И тут вдалеке я явственно увидел направляющегося к лежбищу большого белого моржа. Он плыл в окружении нескольких синеватых молодых моржей, как льдина выделяясь на зеленоватой глади моря. Морж недолго держался на поверхности, потом нырял, довольно быстро плыл под водой и снова поднимался на поверхность для очередного вдоха. Так же вел себя и сопровождающий его эскорт. У берега группа рассыпалась. Молодые спутники, покувыркавшись, стали выбираться на берег. Поджимая ласты под себя, они довольно легко, одолевали расстояние на суше и были похожи в этот момент на бурых медведей. Белый тем временем продолжал сидеть в воде, почесывая затылок задним ластом.

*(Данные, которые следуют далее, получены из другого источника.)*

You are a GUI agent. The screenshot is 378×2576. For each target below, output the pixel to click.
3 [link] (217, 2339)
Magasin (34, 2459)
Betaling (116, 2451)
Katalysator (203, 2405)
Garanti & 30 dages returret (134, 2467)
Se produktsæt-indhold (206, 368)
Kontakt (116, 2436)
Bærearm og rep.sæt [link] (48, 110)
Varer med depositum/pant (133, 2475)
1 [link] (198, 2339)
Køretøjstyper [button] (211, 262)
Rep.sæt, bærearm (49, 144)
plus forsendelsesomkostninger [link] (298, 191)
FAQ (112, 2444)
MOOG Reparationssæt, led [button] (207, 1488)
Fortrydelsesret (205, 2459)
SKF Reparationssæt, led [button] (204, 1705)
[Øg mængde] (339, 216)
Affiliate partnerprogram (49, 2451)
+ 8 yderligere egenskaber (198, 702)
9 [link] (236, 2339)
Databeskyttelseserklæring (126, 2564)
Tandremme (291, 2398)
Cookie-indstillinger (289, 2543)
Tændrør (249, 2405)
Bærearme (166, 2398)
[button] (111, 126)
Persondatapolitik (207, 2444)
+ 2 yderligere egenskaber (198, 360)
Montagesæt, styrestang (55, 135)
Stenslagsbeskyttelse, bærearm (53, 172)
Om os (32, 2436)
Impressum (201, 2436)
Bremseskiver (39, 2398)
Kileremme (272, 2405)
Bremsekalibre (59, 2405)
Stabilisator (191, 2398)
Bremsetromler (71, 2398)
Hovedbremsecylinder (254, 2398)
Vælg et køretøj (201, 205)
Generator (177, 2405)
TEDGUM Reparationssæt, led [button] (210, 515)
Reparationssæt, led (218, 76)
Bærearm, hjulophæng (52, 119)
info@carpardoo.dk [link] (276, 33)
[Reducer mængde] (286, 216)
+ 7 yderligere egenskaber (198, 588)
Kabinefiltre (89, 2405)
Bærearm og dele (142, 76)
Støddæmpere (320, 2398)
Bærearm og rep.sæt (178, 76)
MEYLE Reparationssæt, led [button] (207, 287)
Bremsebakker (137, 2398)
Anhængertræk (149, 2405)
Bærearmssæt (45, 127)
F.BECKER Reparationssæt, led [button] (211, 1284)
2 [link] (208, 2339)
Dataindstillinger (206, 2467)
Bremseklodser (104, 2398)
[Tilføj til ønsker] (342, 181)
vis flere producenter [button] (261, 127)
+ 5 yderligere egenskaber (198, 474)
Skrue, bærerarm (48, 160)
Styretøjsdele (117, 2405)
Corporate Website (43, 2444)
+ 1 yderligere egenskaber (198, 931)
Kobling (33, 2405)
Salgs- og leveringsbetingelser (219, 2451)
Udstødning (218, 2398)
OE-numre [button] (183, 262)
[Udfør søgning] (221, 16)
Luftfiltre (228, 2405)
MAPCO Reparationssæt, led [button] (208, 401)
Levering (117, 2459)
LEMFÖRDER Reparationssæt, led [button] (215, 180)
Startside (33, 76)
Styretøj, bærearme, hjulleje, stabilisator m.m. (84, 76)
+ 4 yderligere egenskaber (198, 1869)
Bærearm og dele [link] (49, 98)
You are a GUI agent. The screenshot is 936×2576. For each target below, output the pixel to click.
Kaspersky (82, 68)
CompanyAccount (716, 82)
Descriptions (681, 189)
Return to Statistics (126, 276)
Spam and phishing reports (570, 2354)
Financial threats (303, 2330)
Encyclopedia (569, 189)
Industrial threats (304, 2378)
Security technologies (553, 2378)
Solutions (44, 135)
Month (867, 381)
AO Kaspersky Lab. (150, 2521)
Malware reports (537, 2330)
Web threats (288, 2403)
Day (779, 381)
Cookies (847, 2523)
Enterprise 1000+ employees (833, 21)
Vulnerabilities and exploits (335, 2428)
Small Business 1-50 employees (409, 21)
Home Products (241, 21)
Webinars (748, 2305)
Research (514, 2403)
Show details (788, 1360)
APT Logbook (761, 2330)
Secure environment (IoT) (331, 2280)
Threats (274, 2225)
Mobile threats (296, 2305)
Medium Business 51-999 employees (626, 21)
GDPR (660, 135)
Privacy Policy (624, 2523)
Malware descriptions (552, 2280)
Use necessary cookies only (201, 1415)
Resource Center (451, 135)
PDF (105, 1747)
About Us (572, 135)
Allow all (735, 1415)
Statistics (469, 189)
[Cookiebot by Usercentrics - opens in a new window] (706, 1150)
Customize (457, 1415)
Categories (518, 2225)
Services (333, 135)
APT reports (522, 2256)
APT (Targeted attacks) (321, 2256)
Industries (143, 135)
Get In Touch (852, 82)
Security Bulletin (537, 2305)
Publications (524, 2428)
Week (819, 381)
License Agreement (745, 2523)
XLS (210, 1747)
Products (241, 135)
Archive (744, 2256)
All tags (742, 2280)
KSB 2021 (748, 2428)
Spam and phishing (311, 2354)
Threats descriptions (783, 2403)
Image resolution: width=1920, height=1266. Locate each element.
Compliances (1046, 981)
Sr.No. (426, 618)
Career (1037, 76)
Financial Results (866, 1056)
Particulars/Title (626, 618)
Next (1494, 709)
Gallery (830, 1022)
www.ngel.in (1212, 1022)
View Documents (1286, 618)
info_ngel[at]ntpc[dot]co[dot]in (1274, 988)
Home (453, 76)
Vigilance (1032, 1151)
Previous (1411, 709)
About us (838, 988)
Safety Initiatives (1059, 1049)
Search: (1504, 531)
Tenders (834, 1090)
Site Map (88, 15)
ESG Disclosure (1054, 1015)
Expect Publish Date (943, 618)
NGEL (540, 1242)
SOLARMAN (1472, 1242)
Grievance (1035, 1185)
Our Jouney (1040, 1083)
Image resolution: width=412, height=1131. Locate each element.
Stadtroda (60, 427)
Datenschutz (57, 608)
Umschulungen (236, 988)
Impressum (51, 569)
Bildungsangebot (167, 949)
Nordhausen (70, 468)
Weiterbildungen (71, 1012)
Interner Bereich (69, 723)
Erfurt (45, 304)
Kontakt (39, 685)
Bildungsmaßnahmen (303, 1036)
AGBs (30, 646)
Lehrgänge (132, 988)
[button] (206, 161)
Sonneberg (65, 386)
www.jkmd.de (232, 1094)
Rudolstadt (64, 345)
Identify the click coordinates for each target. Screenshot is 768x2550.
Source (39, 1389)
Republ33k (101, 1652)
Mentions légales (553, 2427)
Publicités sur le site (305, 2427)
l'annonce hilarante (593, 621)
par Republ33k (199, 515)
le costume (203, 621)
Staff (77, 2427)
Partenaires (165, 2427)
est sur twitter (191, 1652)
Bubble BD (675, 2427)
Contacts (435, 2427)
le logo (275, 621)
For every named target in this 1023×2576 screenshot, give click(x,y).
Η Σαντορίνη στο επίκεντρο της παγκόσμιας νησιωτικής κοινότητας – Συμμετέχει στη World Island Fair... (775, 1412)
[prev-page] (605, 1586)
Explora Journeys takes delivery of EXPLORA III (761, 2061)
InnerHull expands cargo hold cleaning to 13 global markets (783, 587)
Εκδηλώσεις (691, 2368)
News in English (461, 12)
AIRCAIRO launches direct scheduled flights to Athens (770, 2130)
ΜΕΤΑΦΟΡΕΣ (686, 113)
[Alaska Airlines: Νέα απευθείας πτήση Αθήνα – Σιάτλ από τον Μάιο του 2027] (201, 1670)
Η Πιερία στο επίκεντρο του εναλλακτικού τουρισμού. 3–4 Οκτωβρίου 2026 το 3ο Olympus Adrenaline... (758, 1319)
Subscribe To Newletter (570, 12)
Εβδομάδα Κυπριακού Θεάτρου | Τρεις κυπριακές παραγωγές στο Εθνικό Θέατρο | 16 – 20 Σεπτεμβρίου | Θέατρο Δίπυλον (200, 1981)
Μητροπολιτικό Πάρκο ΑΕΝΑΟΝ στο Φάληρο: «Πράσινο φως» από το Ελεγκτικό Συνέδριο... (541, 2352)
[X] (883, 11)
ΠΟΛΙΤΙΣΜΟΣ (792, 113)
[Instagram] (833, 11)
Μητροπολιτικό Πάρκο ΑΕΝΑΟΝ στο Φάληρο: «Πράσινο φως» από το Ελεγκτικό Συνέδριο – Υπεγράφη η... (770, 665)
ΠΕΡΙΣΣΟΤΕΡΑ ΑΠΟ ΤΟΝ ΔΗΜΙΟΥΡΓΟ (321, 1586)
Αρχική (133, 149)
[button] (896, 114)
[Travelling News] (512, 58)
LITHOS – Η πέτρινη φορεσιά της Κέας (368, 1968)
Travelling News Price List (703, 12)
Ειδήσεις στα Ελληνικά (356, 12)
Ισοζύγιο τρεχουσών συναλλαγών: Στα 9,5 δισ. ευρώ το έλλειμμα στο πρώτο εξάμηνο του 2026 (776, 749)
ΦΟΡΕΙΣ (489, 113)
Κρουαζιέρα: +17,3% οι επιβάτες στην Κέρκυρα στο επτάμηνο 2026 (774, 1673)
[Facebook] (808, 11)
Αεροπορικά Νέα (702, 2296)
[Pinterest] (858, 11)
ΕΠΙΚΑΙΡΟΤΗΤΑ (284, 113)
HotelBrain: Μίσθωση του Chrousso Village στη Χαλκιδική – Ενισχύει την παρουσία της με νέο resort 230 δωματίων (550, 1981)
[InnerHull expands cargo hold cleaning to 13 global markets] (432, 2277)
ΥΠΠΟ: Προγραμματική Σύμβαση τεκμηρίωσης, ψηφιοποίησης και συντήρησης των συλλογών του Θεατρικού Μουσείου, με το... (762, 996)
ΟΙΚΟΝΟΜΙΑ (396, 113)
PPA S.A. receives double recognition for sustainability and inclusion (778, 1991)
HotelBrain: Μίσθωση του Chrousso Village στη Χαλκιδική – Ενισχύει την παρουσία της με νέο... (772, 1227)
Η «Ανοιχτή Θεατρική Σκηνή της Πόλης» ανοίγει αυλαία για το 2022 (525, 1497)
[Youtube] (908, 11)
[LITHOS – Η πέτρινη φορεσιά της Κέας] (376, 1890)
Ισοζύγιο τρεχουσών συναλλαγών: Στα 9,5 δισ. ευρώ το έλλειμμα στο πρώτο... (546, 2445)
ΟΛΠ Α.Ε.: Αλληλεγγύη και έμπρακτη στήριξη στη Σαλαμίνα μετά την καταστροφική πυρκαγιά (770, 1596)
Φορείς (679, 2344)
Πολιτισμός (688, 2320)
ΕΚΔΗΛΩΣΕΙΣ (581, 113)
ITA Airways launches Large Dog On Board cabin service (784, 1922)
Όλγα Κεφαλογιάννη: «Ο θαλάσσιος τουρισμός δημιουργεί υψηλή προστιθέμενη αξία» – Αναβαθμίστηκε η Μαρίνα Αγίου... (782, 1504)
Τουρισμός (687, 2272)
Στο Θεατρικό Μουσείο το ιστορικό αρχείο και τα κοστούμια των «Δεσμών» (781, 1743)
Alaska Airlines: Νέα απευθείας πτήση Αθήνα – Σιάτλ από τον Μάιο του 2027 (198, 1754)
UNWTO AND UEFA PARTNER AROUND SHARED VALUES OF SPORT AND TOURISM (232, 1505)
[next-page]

— Смотрите, белый! — воскликнул я. Но Лисицина не удивилась. — Да это же старик, — сказала она. — Я не раз видела здесь таких...
Начесавшись вволю, белый гигант дождался, пока волна сама вынесет его на берег. Он блаженно растянулся на гальке и долго лежал так, как паломник, упавший перед святыми мощами, совершивший ради этого путь в тысячи километров. Затем он вскинул голову, приподнялся и загыгыкал, предлагая ближайшему моржу уступить ему дорогу. Но тот спал и не отреагировал на грозный окрик. Тогда белый ударил его в спину клыками. Проснувшийся морж вскинул бивни, обернулся, хотел было ответить обидчику, но отчего-то передумал и отполз в сторону. Не без труда белый одолел расстояние в несколько метров и опять приник к земле. Затем согнал с дороги следующего моржа. Сбоку подобрался к стаду и полез в самую гущу, вновь и вновь заставлял уступать себе дорогу.
В это время мы увидели еще одного белого моржа — на другом конце лежбища — и стали наблюдать за ним. Этот зверь вел себя менее агрессивно, хотя тоже сразу же проложил себе дорогу к лучшему местечку, устроившись неподалеку от воды. Когда же я кончил наблюдать за вторым белым моржом и попытался отыскать первого, мне это удалось с трудом. Белым, оказывается, морж был только в воде и в первые минуты, когда выбирался на берег. Уже через пятнадцать минут шкура его розовела, а через час он становился почти неотличимым от остальных зверей.
И все-таки белые моржи — явление редкое. Я видел их за два дня на лежбище Аракамчечена не более шести раз. То есть встречаются они один на две тысячи. Так же, как и Татьяна Лисицина, я готов считать, что это старики.
Почему их не видели раньше? Думаю, что появились они не без влияния мер, предпринятых нашей страной по охране моржей. В прошлом крупные самцы не доживали до преклонного возраста, их уничтожали охотники в первую очередь из-за громадных бивней. Сейчас положение изменилось, отчего и стало возможным наблюдать светлых, «поседевших» моржей.
Будем надеяться, что в дальнейшем их будут встречать чаще.